58 Binomial Classification Metrics
58.1 Definition
Binomial Classification Metrics are summary statistics that are used to measure the predictive quality of binary classification models based on one or multiple rules. The purpose of these models is to predict whether or not an element of the dataset belongs to one group (A) or another (B). Each prediction that is made, can be true (correct) or false (erroneous).
In earlier chapters, we introduced Bayes’ Theorem (Chapter 7), Sensitivity and Specificity (Chapter 8), and the Multinomial Naive Bayes Classifier (Chapter 9). Once a classifier has been constructed, we need a way to evaluate its predictive performance. This is where the Contingency Table (Chapter 57) becomes particularly useful: by cross-tabulating actual outcomes against predicted outcomes, we obtain a summary known as the Confusion Matrix (Chapter 59).
58.2 Example
Suppose that we have computed a series of predictions based on a Binomial Classification Model that is used for fraud detection of payment transactions. Table 58.1 shows that four predictions (out of seven) are correct (i.e. the predictions for transactions 2, 3, 4, and 6). The remaining ones are erroneous because the predicted values do not correspond with the actual situation.

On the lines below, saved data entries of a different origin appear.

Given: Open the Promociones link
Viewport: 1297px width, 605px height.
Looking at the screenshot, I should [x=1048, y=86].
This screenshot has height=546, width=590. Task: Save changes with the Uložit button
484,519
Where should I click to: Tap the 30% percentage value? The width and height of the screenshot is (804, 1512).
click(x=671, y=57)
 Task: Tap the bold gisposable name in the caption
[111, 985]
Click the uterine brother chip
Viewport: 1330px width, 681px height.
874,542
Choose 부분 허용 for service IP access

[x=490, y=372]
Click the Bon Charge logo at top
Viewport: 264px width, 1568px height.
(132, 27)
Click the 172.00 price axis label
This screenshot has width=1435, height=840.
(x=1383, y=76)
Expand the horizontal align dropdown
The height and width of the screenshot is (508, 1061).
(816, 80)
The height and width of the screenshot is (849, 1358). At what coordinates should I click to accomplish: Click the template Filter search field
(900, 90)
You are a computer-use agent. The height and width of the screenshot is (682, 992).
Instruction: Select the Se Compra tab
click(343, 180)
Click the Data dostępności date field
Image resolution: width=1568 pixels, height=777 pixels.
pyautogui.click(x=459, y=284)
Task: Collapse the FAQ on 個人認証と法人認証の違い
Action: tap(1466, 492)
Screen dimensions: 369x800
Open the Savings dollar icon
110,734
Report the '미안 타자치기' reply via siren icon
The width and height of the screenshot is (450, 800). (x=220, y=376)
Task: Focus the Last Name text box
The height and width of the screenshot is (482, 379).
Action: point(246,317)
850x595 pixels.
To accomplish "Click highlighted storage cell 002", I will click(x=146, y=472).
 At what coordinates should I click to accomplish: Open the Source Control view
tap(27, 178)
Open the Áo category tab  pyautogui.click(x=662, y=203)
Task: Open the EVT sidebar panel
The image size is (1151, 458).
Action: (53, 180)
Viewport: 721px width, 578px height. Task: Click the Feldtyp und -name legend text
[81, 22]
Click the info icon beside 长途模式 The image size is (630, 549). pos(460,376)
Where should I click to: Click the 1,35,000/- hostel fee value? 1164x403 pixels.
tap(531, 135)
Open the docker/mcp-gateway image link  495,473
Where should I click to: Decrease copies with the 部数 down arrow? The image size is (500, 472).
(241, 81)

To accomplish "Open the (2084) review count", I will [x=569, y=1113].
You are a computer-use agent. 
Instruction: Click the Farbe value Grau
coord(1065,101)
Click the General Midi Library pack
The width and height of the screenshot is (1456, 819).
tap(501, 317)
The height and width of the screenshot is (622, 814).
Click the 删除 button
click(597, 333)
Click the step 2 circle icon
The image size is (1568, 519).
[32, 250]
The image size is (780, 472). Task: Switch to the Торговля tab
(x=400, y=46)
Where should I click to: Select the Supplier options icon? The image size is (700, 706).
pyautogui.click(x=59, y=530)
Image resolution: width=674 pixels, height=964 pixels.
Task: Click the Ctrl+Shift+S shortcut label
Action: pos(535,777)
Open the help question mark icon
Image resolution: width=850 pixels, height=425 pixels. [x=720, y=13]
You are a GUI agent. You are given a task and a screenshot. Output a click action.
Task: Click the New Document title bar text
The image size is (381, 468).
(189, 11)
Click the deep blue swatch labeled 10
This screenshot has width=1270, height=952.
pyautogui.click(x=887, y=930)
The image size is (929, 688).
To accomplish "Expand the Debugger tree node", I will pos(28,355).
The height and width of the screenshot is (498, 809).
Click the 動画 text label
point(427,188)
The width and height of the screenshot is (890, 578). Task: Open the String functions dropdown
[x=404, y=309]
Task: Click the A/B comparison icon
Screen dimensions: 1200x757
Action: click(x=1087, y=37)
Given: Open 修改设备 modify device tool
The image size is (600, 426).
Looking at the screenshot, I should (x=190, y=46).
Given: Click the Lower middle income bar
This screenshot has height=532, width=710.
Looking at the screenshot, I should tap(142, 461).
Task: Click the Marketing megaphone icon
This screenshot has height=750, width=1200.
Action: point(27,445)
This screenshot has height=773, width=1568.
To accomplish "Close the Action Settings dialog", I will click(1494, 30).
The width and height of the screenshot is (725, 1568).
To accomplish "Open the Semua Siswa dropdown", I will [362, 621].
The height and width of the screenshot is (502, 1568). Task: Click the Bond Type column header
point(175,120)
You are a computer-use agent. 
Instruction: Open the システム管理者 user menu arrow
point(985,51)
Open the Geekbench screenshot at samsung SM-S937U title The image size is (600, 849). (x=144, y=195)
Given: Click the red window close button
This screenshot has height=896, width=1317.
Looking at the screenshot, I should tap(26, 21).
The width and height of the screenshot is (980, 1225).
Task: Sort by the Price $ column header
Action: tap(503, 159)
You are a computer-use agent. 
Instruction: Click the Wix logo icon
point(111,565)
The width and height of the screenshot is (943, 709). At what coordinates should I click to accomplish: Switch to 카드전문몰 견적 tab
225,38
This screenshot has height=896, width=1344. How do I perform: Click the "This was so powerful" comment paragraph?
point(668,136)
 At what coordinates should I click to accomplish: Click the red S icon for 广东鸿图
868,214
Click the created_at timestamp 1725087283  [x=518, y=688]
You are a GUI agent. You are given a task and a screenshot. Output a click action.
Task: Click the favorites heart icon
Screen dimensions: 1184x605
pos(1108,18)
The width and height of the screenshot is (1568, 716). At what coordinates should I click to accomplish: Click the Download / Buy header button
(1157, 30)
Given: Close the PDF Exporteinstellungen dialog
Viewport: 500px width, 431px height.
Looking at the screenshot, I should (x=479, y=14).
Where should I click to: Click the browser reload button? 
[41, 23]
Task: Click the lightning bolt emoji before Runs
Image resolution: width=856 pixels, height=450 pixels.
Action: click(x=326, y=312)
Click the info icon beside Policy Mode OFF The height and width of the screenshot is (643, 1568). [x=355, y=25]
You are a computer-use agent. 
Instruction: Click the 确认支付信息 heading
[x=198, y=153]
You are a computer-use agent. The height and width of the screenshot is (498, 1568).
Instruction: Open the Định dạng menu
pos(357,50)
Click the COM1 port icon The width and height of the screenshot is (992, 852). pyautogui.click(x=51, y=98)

| Transaction | Is Fraudulent? | Prediction |
|---|---|---|
| 1 | No | Yes |
| 2 | Yes | Yes |
| 3 | No | No |
| 4 | No | No |
| 5 | Yes | No |
| 6 | No | No |
| 7 | Yes | No |
The prediction outcomes in Table 58.1 have been displayed for a limited number of transactions. In practice, however, such tables are likely to contain a large number of rows which makes it rather difficult to interpret the predictive performance of the model. Hence, we rely on the Contingency Table structure to create a summary—the Confusion Matrix—that is easy to interpret and communicate.